A Praça dos Três Poderes recebeu, no domingo (31), a tradicional cerimônia de substituição do Pavilhão Nacional, que marcou a abertura oficial da Semana da Pátria. Coordenado pela Marinha do Brasil, o evento reuniu autoridades, militares e civis em homenagem a um dos símbolos nacionais.
A solenidade teve início com a formação da Guarda de Honra, que se posicionou para a recepção das autoridades. Em seguida, o Comandante do 7º Distrito Naval, Vice-Almirante Rogerio Pinto Ferreira Rodrigues, passou em revista a tropa.

O hasteamento da nova Bandeira Nacional, ao som do Hino Nacional Brasileiro executado pela Banda de Música do 3º Batalhão de Defesa Nuclear, Biológica, Química e Radiológica, marcou um dos momentos mais solenes da cerimônia. Em seguida, o pavilhão anterior foi arriado ao som do Hino à Bandeira, em continuidade a um rito cívico mantido mensalmente na capital federal.
“O hasteamento da Bandeira Nacional é uma das expressões mais significativas do civismo brasileiro. Ao realizarmos esta cerimônia, reforçamos a importância dos símbolos nacionais e renovamos junto à sociedade o compromisso de honrar a Pátria e sua história”, afirmou o Vice-Almirante Rogerio Pinto Ferreira Rodrigues, Comandante do 7º Distrito Naval.
Cultivando o civismo nas novas gerações
Alunos do Colégio Militar de Brasília (CMB) e escoteiros do mar dos grupos Benjamin Sodré e Corsários do Cerrado participaram da cerimônia. “É muito importante estar presente em momentos como este para prestigiar o País e demonstrar o meu respeito à Bandeira”, destacou Vitória Blauth, aluna do CMB.

O “Bandeirão” de Brasília
Com mais de 200 quilos de tecido, a Bandeira Nacional é hasteada na Praça dos Três Poderes, geralmente no primeiro domingo de cada mês, em uma cerimônia cívica que também atrai turistas e moradores da Capital Federal.

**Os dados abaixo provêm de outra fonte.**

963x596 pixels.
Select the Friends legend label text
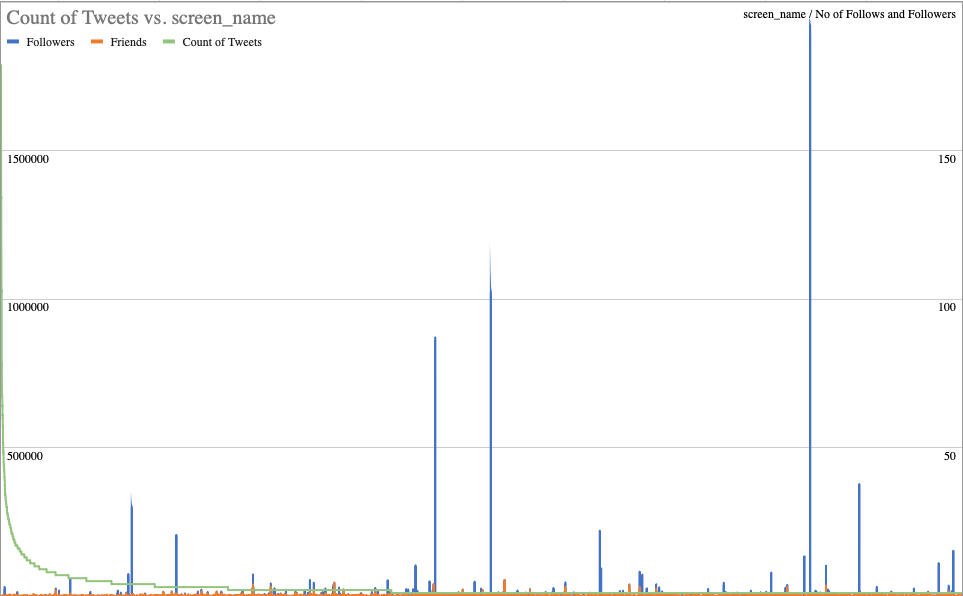pos(128,42)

“Esta cerimônia tem um significado especial para mim, porque meu filho está desfilando pela primeira vez. Já vivi esse momento como marinheiro e, depois, como sargento, e agora posso vê-lo seguir os meus passos, integrando a Guarda de Honra. Hoje trouxe minha esposa e minha filha para que também compartilhassem dessa experiência”, declarou emocionado o Suboficial Frederico, militar do Comando do 7º Distrito Naval.

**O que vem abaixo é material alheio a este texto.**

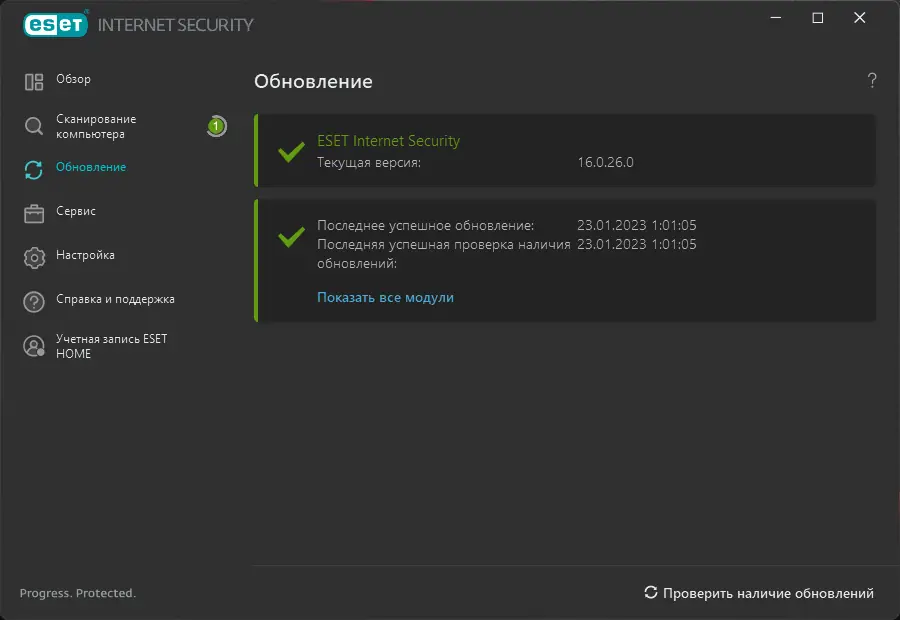Click the Показать все модули link
Image resolution: width=900 pixels, height=620 pixels.
[385, 297]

Inaugurado em 1972, durante o sesquicentenário da Independência, o Mastro Nacional de Brasília tem 100 metros de altura e sustenta uma das maiores bandeiras hasteadas do mundo, com 20 metros de largura por 14 metros de altura.
Instituída logo após a Proclamação da República, em 19 de novembro de 1889, a Bandeira Nacional é um dos quatro símbolos oficiais da República — ao lado do Hino Nacional, das Armas Nacionais (Brasão da República) e do Selo Nacional. Segundo o livro Nossa Bandeira, do escritor Marcos Vinícius Lúcio, o projeto foi elaborado por Raimundo Teixeira Mendes e Miguel Lemos, com desenho de Délcio Villares. O modelo manteve a esfera azul-celeste da antiga bandeira imperial, substituindo a coroa pela faixa branca com a inscrição “Ordem e Progresso”.
A cerimônia deste domingo teve ajustes em razão do luto oficial decretado pela Presidência da República, em homenagem ao escritor Luis Fernando Verissimo, falecido na última semana. A medida refletiu-se na programação da solenidade, em respeito à memória do autor.